A great Justice is a self-aware Justice. A great Justice is one who understand she will never be able to separate her personal story from her professional decisions. She must acknowledge that hard fact, even though it goes against her necessary belief in the rule of law. In her self-examination, she must learn to balance her subjective instincts with her sworn duty to uphold the law. She must begin every case by admitting her fundamental failure to be objective, and then she must do her best to claw back from that failure. She must work her entire life to be as objective as she possibly can.
Ironically, anyone who actually admits that their personal life influences their jurisprudence gets attacked for their indiscretion. Several years ago, Justice Sotomayor admitted as much. “I would hope that a wise Latina woman with the richness of her experience would, more often than not, reach a better conclusion [than someone without that background].” Justice Sotomayor had to retreat from that statement in her confirmation hearing. She reportedly told Senators that her ‘wise Latina’ comment was “a poor choice of words.” But it wasn’t a poor choice of words at all. It was an admission of fact.
Only the rare Justice who admits her personal biases has any chance to mitigate the effects of those biases on her legal reasoning. Only the person who knows herself intimately can ever step away from herself for long enough to assess whether or not she is being objective.
It is no wonder that most Justices are incapable of that self-examination. To excel in law school and in the professional world, they have to master logic and argument, legal history, philosophy and technique, but they do not have to master themselves. Genuine self-examination works against the very skills they needed to succeed. Lawyers are instructed to be objective and impersonal. They argue both sides of a case. They must remove personal bias and uphold rule of law.

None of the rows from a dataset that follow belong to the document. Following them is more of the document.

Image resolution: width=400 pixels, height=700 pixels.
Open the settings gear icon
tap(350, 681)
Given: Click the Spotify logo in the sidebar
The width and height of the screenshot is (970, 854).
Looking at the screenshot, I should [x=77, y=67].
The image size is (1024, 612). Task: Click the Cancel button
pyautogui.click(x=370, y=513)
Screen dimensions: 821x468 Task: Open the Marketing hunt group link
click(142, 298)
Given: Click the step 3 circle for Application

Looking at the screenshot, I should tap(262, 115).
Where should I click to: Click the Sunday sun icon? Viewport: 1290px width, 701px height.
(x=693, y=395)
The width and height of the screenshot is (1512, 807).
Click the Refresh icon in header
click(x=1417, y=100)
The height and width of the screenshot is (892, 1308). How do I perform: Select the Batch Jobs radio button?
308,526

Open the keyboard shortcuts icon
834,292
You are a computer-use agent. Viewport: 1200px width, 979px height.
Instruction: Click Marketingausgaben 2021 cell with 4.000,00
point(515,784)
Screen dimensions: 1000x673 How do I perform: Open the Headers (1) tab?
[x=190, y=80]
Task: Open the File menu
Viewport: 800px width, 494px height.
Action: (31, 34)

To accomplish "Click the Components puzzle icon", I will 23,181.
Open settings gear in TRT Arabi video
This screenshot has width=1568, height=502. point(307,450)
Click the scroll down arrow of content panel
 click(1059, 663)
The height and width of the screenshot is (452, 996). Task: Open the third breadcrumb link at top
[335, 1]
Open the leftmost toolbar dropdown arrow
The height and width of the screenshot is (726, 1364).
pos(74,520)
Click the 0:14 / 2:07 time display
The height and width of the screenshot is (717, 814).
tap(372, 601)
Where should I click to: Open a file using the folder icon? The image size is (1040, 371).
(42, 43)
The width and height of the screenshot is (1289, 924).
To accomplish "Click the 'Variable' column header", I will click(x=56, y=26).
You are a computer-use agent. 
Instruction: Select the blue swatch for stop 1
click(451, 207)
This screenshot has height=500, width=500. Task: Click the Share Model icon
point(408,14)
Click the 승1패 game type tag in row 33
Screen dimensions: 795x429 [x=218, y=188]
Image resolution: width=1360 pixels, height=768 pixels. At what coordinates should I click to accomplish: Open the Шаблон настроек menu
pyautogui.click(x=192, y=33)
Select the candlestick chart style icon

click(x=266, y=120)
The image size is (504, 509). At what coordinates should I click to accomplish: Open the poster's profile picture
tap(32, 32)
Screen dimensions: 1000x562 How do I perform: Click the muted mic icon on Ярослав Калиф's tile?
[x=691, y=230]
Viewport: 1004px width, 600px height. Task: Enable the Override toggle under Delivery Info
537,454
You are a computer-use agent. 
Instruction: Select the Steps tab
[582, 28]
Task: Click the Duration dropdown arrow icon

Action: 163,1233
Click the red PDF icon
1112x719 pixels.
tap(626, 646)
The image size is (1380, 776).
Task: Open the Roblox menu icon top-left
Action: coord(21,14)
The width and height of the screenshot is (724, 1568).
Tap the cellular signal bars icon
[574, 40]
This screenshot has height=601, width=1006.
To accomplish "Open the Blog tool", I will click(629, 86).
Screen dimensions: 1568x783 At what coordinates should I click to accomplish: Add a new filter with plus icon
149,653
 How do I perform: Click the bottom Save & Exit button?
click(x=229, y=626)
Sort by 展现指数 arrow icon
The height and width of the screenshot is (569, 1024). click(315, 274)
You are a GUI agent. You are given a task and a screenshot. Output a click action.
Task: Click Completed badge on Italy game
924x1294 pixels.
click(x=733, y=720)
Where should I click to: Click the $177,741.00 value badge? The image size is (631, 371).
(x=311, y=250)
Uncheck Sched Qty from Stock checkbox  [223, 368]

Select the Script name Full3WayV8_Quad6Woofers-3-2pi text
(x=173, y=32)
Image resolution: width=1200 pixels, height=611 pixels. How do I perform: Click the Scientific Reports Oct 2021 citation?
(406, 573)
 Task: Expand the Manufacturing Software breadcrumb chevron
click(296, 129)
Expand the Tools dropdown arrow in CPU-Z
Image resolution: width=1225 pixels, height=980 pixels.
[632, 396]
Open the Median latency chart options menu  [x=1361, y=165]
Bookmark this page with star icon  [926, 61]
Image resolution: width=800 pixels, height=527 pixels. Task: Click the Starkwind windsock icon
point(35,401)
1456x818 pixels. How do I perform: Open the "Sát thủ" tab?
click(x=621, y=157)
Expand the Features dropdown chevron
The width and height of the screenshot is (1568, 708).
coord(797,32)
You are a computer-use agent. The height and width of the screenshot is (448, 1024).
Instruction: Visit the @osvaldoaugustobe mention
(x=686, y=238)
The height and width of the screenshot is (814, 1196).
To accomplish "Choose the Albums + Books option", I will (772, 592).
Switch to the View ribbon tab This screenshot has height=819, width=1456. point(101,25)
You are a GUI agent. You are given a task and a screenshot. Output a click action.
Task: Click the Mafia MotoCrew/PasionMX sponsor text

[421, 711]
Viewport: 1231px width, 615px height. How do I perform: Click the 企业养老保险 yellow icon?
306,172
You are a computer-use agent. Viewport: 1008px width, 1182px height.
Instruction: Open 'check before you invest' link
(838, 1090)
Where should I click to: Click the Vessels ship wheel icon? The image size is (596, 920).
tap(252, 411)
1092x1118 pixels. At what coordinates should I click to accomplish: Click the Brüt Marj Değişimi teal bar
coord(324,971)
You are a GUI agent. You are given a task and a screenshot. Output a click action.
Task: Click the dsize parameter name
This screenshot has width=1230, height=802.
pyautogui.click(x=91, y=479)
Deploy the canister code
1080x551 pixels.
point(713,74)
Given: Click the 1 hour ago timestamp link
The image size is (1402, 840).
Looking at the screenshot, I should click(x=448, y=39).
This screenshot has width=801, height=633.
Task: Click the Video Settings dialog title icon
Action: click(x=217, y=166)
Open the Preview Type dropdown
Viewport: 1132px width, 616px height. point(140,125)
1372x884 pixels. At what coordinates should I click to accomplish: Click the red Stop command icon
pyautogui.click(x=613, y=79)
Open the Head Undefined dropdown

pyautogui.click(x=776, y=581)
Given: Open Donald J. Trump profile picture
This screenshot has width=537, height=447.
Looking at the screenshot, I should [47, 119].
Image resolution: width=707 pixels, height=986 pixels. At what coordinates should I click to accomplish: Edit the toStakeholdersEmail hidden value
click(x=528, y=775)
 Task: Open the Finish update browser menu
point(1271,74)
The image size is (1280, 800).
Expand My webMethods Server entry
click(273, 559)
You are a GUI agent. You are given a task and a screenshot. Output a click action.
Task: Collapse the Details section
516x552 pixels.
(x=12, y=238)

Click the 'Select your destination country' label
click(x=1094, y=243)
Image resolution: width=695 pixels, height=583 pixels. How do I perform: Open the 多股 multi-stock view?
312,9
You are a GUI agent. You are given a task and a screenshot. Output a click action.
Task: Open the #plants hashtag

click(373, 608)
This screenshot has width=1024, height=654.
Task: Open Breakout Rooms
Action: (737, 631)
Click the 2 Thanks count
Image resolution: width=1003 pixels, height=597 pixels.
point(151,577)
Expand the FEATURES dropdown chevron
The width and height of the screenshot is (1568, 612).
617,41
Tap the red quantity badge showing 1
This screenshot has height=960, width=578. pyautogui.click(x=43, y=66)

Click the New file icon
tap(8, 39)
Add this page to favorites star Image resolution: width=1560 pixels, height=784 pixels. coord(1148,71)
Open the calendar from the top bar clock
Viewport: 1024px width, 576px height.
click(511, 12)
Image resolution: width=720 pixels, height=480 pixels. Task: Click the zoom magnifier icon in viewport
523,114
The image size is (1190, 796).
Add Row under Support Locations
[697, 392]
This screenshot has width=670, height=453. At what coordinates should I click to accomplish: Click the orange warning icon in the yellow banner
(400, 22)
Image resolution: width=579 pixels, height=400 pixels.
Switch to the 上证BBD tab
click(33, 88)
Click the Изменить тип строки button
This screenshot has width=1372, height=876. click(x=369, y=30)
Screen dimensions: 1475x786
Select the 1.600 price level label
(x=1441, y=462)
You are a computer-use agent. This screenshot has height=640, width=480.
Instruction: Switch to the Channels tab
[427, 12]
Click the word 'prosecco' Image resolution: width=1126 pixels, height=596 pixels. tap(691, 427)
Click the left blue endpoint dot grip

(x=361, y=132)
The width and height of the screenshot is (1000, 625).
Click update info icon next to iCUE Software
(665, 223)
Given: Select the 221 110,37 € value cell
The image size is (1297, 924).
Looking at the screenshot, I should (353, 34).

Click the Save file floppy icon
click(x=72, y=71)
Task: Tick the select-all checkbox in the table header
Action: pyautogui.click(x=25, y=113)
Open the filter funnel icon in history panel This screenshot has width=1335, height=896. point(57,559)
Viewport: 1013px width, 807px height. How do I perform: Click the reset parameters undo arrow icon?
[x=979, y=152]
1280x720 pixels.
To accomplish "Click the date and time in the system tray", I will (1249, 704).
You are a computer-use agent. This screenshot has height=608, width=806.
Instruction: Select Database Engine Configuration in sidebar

The very people who succeed most in those admirable intellectual skills—the Justice Scalias of this world—are often the most clueless about their own personal biases. They have been trained to ignore personal bias. They are always the best in their classes.
And so there are several questions I want answered by would-be Justice Neil Gorsuch. Only these questions, and his ability to answer them successfully, will help me decide his worthiness to adjudicate the law. Unfortunately, these questions won’t be asked by any Senators this week.
“Please, Judge Gorsuch, describe for us your world-view in detail. What are the most important personal and professional influences in the formation of that world-view? How do you feel about it now? And how have you seen your fundamental beliefs change and develop in recent years?”